Dengan pendekatan tersebut, perdebatan antara kelompok yang mendukung dan menolak parliamentary threshold tidak perlu ditempatkan sebagai pertentangan antara “penyederhanaan” dan “representasi” yang saling meniadakan. Keduanya dapat dipertemukan melalui desain kelembagaan yang lebih adaptif. Threshold tetap dapat digunakan apabila terbukti diperlukan untuk mencegah fragmentasi yang berlebihan, tetapi besarannya harus proporsional terhadap tujuan tersebut dan tidak menghasilkan jumlah suara yang terbuang secara tidak wajar. Sebaliknya, jika data menunjukkan bahwa threshold justru menghilangkan terlalu banyak representasi tanpa memberikan peningkatan berarti terhadap stabilitas pemerintahan, maka besaran threshold harus diturunkan atau desainnya harus diperbaiki. Dengan kata lain, yang harus dipertahankan bukan angka threshold tertentu, melainkan prinsip bahwa setiap suara rakyat harus mendapatkan peluang representasi yang adil sekaligus memungkinkan terbentuknya pemerintahan yang efektif.

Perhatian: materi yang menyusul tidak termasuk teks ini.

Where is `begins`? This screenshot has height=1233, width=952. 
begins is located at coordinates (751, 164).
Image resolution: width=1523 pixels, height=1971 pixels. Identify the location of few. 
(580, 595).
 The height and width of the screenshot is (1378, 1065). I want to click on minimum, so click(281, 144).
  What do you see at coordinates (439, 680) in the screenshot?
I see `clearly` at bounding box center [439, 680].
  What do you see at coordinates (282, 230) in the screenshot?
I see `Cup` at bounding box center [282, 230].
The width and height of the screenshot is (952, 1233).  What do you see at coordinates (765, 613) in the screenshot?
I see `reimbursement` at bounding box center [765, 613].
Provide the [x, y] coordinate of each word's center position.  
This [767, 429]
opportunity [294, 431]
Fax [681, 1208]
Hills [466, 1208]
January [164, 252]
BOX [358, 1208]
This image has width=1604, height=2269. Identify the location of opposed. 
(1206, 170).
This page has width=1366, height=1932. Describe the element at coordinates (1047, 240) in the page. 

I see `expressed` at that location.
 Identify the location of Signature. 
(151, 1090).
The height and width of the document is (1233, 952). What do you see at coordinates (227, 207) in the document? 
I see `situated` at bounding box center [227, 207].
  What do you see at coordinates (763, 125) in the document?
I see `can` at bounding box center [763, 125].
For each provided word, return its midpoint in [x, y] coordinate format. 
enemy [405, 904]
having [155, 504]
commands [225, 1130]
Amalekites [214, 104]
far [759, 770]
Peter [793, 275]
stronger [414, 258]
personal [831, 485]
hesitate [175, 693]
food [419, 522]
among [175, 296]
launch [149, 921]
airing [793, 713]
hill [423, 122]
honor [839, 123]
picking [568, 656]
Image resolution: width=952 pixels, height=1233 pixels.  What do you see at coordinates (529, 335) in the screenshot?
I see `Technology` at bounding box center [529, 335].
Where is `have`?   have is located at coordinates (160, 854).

Oleh sebab itu, agenda Pemilu 2029 seharusnya tidak hanya diarahkan pada perdebatan “naik atau turun” threshold, tetapi pada reformasi desain sistem kepartaian secara menyeluruh. Mahkamah Konstitusi telah memberikan arah bahwa besaran threshold harus memiliki dasar yang rasional dan dapat dipertanggungjawabkan. Momentum tersebut perlu ditindaklanjuti oleh pembentuk undang-undang melalui proses legislasi yang terbuka, berbasis data, melibatkan publik, dan tidak semata-mata mencerminkan kepentingan partai-partai yang telah memiliki kursi di parlemen. Dengan cara demikian, threshold dapat ditempatkan bukan sebagai instrumen untuk membatasi kompetisi politik, melainkan sebagai salah satu mekanisme untuk menata kompetisi agar tetap inklusif, representatif, dan menghasilkan sistem pemerintahan yang efektif. Demokrasi yang kuat bukanlah demokrasi yang sekadar menghasilkan parlemen dengan sedikit partai, tetapi demokrasi yang mampu memastikan bahwa penyederhanaan politik tidak memutus hubungan antara suara rakyat dan representasi yang mereka peroleh di lembaga perwakilan.